Jordan started his career at the age of 20 as musical director at Theater Ulm. In 1998 he became assistant to Daniel Barenboim at the Berlin State Opera. From 2001-2004 he was principal conductor of Graz Opera and the Graz Philharmonic Orchestra. During this period he also debuted at several of the world’s leading opera houses and festivals, for example the Metropolitan Opera New York, Royal Opera House Covent Garden, Teatro alla Scala, Bavarian State Opera, the Wiener Staatsoper and Festspielhaus Baden-Baden, and the festivals of Aix-en-Provence, Glyndebourne and Salzburg. From 2006-2010 Jordan returned to the Berlin State Opera as principal guest conductor. During this time he also appeared regularly in his hometown at the Zurich Opera. In the summer of 2012 Philippe Jordan debuted at the Bayreuth Festival.

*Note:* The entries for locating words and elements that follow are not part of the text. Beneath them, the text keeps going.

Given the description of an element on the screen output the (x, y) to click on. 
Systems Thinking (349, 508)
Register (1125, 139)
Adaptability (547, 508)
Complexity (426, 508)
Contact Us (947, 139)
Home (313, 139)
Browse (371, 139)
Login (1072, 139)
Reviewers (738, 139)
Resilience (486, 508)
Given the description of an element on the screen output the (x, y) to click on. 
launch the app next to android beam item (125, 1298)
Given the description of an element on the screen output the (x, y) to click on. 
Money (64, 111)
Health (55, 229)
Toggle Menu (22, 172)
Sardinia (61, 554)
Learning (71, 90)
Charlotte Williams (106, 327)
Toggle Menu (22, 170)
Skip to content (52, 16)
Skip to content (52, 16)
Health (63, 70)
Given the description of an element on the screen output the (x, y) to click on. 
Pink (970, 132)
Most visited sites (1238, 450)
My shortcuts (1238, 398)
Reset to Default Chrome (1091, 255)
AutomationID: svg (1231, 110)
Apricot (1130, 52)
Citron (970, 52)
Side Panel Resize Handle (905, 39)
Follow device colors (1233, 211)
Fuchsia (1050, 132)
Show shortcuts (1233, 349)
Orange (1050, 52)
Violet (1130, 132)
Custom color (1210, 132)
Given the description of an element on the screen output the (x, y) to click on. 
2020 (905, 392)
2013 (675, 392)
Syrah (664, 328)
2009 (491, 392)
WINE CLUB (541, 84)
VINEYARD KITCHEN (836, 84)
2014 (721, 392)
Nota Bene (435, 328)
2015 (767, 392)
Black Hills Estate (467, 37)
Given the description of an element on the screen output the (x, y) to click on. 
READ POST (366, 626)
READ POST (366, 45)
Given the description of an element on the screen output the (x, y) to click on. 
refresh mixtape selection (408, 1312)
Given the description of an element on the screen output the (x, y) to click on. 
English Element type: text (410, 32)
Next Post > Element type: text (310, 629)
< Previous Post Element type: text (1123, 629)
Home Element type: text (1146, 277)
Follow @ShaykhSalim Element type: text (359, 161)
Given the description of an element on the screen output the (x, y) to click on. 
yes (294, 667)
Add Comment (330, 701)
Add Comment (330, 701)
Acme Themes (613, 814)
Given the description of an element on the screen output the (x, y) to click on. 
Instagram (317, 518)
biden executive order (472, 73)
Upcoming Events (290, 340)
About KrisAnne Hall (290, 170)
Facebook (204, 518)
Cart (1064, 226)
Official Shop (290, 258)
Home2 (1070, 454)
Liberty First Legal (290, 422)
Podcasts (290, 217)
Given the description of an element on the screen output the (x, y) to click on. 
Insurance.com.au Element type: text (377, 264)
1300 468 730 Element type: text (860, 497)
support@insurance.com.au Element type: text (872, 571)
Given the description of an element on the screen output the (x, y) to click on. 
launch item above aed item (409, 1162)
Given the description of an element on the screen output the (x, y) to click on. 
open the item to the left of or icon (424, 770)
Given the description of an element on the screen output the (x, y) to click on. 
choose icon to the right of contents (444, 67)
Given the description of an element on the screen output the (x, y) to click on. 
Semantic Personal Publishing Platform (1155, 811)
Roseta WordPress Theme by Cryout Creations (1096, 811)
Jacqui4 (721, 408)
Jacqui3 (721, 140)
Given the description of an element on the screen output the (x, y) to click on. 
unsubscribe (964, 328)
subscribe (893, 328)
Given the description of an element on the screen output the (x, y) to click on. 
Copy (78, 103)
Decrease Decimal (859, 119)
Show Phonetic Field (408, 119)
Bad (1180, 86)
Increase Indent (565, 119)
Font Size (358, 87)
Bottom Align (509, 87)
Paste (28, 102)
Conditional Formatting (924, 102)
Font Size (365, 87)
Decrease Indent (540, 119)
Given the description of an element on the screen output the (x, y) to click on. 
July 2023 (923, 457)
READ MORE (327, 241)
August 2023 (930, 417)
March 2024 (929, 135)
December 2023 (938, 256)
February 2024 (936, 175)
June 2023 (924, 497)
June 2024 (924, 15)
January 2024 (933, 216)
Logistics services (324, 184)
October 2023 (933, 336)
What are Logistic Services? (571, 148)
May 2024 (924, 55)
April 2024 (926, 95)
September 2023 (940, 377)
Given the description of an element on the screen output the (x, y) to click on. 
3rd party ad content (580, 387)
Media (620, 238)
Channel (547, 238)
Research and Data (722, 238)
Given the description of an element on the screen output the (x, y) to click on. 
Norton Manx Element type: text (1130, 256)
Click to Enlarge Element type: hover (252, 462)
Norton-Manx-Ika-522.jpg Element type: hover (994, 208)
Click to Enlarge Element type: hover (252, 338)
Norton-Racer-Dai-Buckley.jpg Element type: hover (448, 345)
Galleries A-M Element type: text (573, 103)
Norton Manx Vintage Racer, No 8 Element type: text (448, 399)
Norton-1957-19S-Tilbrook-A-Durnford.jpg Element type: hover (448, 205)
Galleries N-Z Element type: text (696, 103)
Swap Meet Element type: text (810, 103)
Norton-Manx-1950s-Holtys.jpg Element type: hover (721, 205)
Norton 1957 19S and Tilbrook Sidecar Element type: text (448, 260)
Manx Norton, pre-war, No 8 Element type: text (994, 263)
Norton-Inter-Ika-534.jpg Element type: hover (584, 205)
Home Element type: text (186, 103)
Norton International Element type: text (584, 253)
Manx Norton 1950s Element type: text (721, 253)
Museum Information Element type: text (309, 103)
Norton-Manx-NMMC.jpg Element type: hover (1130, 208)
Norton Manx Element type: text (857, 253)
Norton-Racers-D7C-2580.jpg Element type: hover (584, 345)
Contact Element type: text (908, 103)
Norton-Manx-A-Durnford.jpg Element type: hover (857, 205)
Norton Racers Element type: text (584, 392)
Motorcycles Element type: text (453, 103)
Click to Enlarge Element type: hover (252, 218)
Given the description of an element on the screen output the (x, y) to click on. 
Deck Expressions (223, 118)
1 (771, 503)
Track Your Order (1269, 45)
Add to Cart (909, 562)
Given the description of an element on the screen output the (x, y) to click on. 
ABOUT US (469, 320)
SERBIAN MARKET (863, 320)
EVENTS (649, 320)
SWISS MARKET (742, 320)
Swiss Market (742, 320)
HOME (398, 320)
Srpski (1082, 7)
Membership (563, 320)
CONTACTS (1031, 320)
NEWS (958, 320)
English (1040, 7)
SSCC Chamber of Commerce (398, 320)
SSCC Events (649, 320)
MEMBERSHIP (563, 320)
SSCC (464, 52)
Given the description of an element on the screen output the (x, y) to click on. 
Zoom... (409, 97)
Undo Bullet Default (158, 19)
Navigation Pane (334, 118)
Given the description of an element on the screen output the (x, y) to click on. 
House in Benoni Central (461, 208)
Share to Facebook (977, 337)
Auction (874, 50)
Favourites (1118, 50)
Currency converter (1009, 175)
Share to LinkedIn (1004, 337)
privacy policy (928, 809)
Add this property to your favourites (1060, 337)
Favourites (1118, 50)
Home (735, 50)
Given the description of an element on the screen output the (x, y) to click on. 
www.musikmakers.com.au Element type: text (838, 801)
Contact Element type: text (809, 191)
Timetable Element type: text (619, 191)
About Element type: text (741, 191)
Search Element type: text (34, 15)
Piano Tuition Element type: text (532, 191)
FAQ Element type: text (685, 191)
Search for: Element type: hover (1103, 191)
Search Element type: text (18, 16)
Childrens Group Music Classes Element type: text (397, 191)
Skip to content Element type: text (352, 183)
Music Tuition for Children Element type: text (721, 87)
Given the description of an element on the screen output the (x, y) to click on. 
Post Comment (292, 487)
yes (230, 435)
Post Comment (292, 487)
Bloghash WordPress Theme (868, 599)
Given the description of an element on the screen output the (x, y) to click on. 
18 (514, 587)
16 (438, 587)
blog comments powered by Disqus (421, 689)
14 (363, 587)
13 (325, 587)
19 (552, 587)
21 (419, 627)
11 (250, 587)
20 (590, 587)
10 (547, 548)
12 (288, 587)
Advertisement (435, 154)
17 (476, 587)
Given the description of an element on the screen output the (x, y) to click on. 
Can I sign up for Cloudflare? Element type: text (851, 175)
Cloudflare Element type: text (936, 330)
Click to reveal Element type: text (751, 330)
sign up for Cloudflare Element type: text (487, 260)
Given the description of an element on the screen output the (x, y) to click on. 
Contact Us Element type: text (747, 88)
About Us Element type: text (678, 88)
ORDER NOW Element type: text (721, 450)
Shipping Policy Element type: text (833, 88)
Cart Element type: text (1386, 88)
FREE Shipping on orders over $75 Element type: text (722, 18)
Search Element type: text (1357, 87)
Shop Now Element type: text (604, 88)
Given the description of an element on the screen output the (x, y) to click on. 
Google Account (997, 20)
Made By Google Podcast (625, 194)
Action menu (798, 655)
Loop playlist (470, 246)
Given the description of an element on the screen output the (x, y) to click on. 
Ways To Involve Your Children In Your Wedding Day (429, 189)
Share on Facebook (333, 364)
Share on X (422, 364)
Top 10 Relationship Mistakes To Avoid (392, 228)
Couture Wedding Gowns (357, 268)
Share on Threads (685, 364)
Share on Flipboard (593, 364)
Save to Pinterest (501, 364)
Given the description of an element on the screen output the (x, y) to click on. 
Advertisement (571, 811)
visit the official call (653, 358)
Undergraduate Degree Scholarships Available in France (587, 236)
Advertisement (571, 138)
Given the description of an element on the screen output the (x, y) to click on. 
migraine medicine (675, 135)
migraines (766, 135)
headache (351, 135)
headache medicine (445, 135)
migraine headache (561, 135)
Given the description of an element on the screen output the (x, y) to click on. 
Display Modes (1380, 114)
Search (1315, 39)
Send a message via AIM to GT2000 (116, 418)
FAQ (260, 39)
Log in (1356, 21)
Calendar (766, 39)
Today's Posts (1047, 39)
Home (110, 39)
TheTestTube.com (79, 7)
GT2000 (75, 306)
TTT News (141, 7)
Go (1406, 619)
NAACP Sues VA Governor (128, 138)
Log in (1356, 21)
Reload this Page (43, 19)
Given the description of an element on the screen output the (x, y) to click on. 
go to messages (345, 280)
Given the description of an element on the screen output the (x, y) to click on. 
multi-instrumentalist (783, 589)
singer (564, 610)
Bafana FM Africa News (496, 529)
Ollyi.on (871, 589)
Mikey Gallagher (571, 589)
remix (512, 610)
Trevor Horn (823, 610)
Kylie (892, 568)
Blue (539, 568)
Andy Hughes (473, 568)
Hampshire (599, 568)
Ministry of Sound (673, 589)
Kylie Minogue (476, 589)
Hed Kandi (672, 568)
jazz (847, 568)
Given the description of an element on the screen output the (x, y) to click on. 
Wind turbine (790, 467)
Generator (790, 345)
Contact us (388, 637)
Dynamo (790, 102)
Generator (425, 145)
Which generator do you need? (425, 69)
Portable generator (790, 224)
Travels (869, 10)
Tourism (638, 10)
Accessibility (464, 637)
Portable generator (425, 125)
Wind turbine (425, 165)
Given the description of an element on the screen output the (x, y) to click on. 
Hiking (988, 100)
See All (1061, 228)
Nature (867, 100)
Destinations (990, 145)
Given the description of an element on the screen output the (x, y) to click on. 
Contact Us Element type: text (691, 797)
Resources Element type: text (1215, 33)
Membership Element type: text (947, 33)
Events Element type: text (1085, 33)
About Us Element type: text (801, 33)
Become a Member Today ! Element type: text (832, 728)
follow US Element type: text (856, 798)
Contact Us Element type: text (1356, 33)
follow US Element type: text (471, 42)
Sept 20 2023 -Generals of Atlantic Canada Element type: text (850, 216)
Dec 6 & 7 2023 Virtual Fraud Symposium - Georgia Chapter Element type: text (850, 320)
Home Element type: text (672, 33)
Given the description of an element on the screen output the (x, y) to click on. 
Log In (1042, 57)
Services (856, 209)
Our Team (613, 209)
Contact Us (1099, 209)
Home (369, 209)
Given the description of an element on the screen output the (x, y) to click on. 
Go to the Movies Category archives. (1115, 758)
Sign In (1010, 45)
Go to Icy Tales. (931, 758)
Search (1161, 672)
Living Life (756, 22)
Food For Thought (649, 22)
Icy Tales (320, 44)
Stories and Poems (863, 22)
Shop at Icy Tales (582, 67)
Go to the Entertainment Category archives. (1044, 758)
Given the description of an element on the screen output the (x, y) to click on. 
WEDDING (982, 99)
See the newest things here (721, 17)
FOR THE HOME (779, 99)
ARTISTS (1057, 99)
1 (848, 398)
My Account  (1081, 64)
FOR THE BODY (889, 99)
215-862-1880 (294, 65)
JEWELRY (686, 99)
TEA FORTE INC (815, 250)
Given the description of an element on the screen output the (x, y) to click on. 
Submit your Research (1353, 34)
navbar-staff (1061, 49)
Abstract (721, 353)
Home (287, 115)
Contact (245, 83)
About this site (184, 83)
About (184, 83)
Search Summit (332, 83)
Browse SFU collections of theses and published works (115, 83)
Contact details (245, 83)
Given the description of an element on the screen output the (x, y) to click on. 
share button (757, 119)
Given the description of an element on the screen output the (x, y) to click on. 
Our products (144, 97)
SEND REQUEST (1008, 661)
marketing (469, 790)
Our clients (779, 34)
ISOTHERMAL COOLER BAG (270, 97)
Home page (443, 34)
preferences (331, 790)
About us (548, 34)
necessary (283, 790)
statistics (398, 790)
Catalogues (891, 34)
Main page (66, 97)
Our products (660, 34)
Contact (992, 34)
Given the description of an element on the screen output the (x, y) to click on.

In Summer 2021, Philippe Jordan will leave his post as musical director of the Opéra national de Paris, which he has helmed since 2009. During his time as musical director in Paris he has conducted numerous premieres and revivals, including Moses und Aaron, La Damnation de Faust, Der Rosenkavalier, Samson et Dalila, Lohengrin, Don Carlos (French original version), Benvenuto Cellini, Bérénice and Les Troyens, Don Giovanni and the new production of Borodin’s Prince Igor. In his last season as musical director at Opéra national de Paris he will conduct Wagner’s “Ring” cycle in a concert version.
As a symphonic conductor, Philippe Jordan has conducted the world’s most famous orchestras. He has also been principal conductor of the Wiener Symphoniker from 2014 to 2020. Together with the orchestra he has developed complete cycles of Schubert’s symphonies and Beethoven’s symphonies and piano concerti, and a cycle of J. S. Bach’s major masses and oratorios. In a three-part Bruckner project at the Wiener Musikverein, he performed the composer’s seventh, eighth and ninth symphonies in a contrast-filled dialogue with modern classics by Kurtág, Ligeti and Scelsi. For the Beethoven anniversary year, he also performed a reconstruction of the legendary Grand Concert of 22 December 1808 with performances in Paris and Vienna.
His recording work with the Paris Opera Orchestra includes discs of Strauss’ Eine Alpensinfonie, Stravinski’s The Rite of Spring, Ravel’s Daphnis et Chloé, Verdi’s Requiem and Beethoven’s and Tchaikovsky’s Symphonies.